Investigating the protective potential of dinoprost in a rat model of ischemia-reperfusion

Abstract

Aim: This study investigates the protective effects of Dinoprost against Ischemia/Reperfusion (I/R) damage in the rat ovary, focusing on the expression of cyclooxygenase-2 (COX-2), Interleukin-1β (IL1β), and Tumor Necrosis Factor-α (TNF-α). Additionally, the impact of Dinoprost on reducing hemorrhage in the ovarian tissue is evaluated.

Materials and Methods: A total of 24 rats were randomly divided into four groups: Control, Ischemia (Isch), I/R, and Dino+I/R. Ischemia was induced by clamping the ovarian blood supply, followed by reperfusion. Dinoprost was administered before reperfusion in the Dino+I/R group. COX-2, IL1β, and TNF-α expression levels were assessed through histochemical and immunochemical analyses. Hemorrhage in the ovarian tissue was also examined.

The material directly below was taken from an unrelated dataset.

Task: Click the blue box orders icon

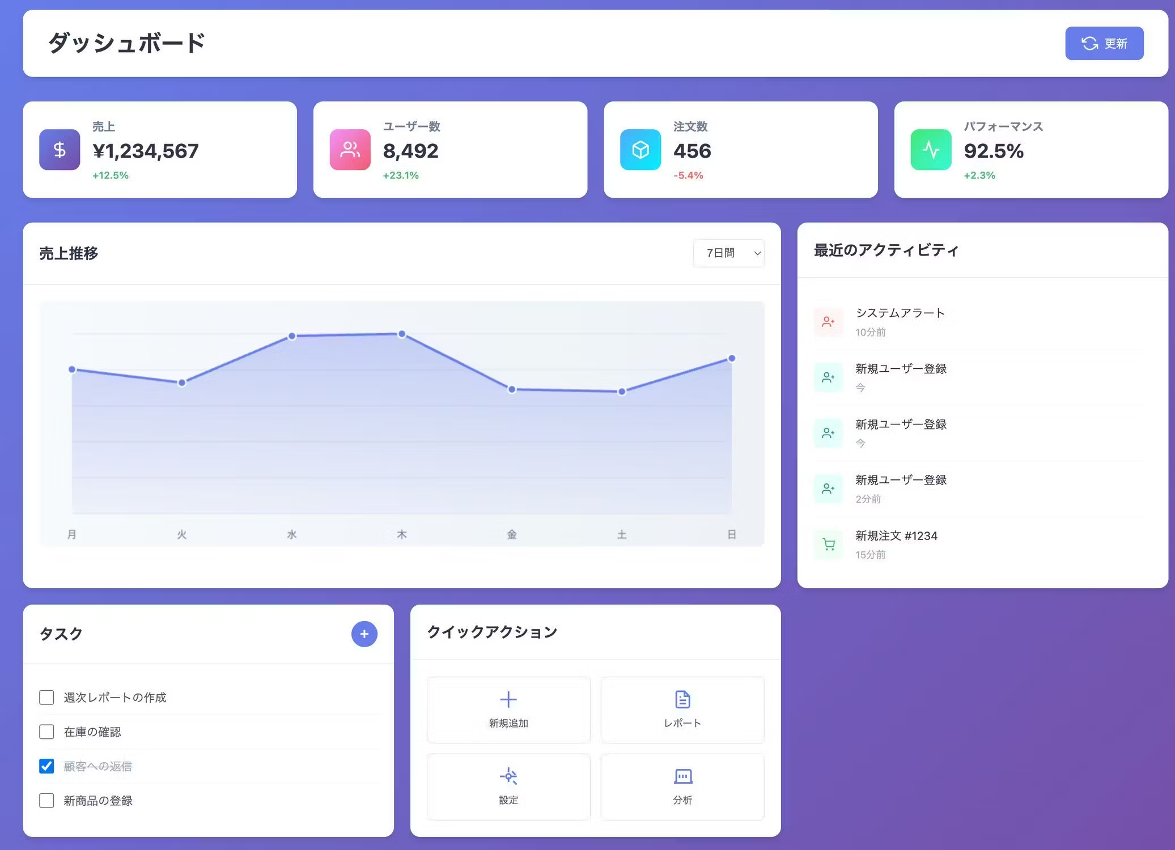Action: (x=640, y=150)
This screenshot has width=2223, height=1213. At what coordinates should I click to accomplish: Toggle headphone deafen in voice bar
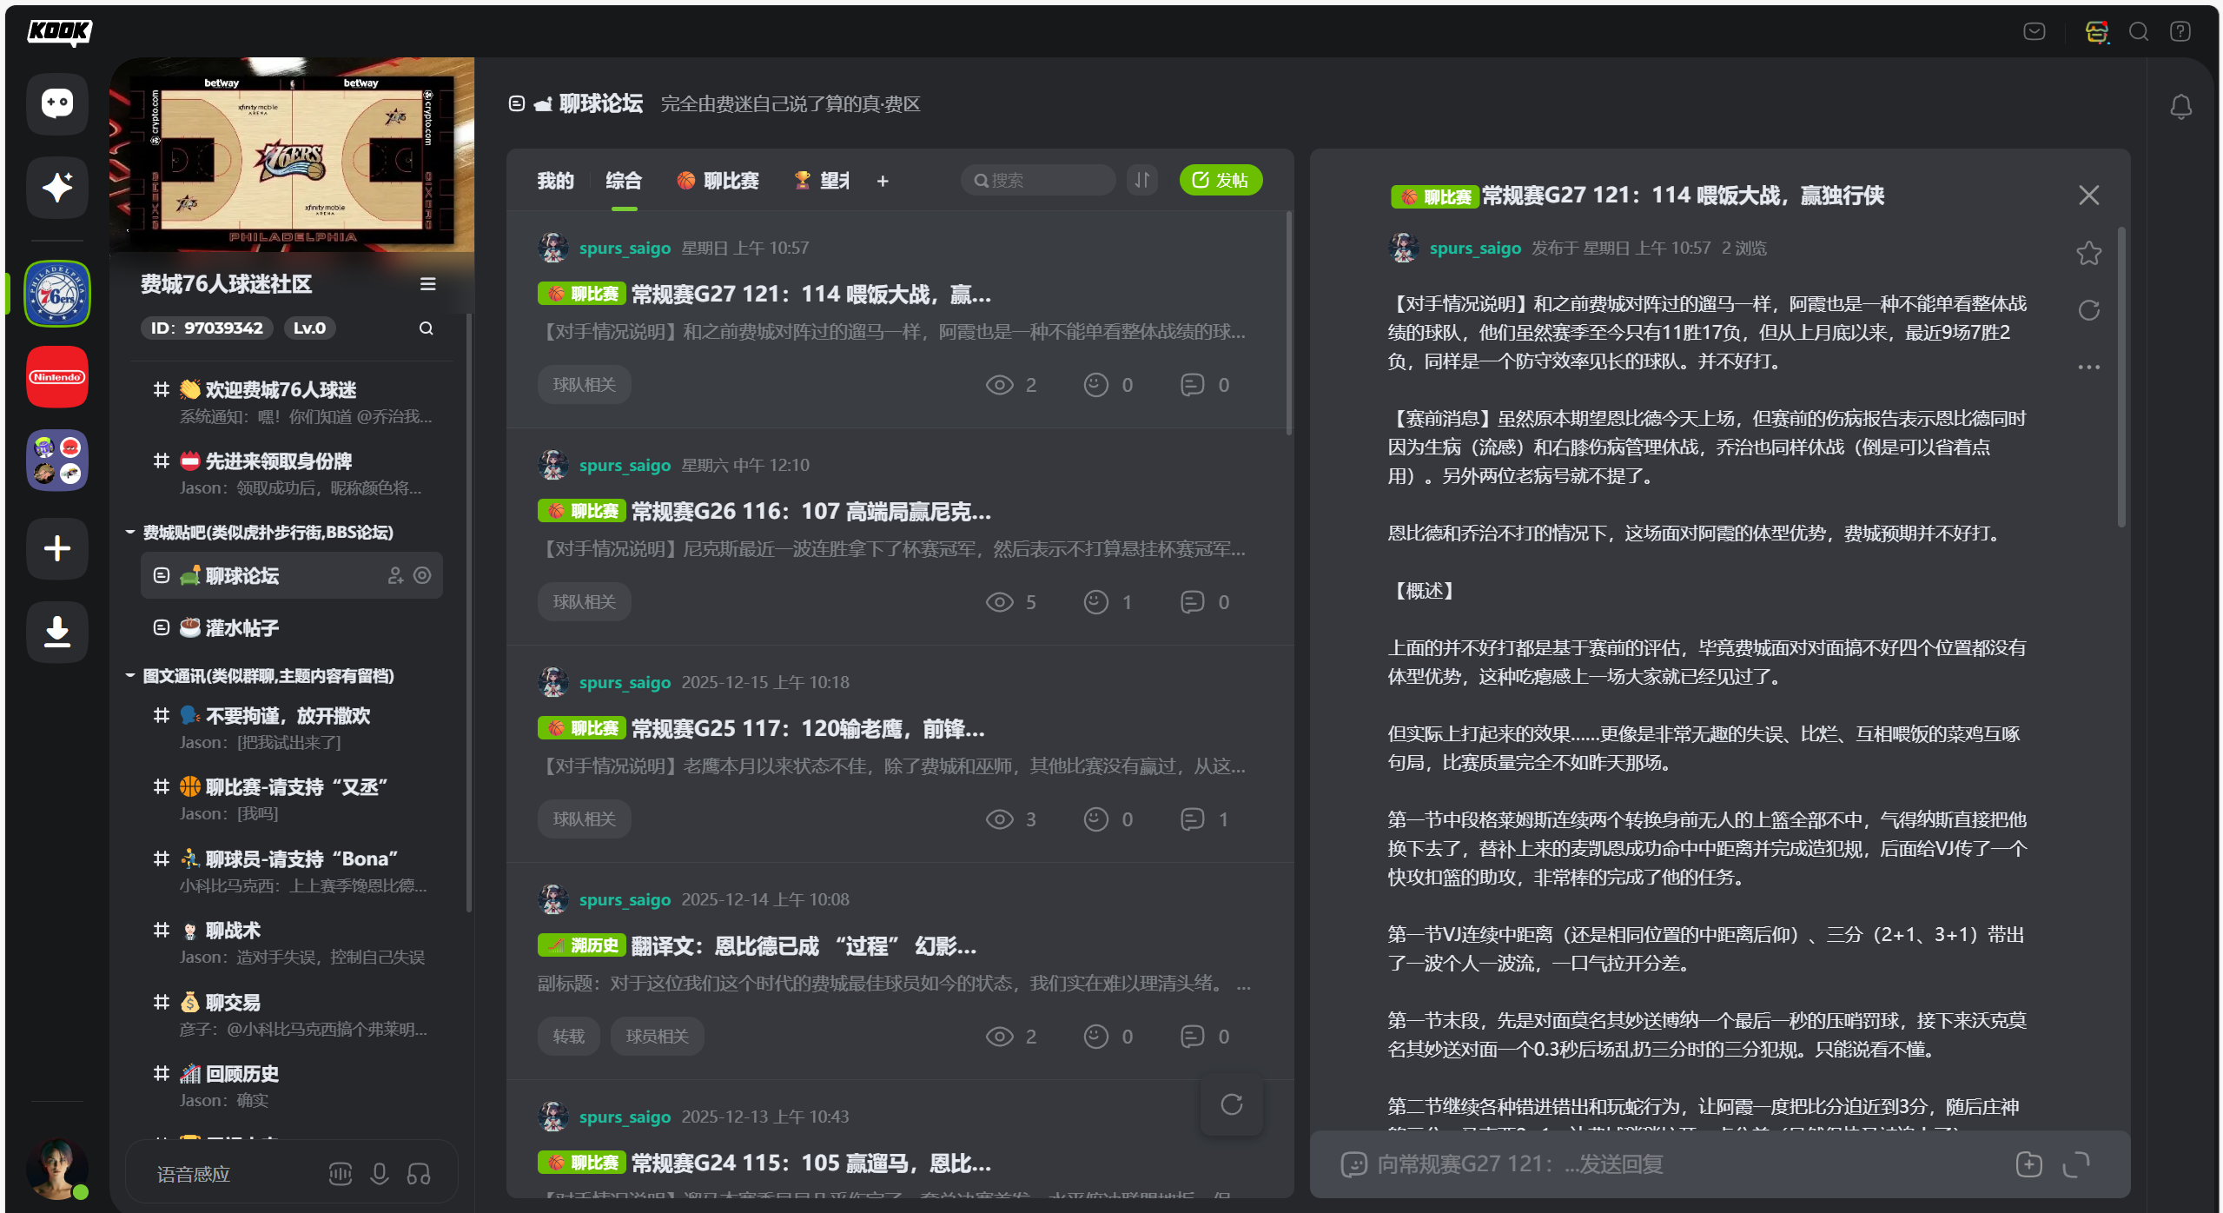[419, 1174]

Results: The Dino+I/R group exhibited a significant decrease in COX-2 expression compared to the Isch and I/R groups (p<0.05). However, there were no significant changes in the expression levels of IL1β and TNF-α among the groups. Notably, the Dino+I/R group showed significantly reduced hemorrhage compared to the Isch and I/R groups (p<0.05).

Conclusion: Dinoprost demonstrated a protective effect against I/R damage in the rat ovary, primarily by attenuating COX-2 expression and reducing hemorrhage. These findings suggest the potential therapeutic utility of Dinoprost in mitigating ovarian I/R injury, emphasizing its role in preserving ovarian function and fertility.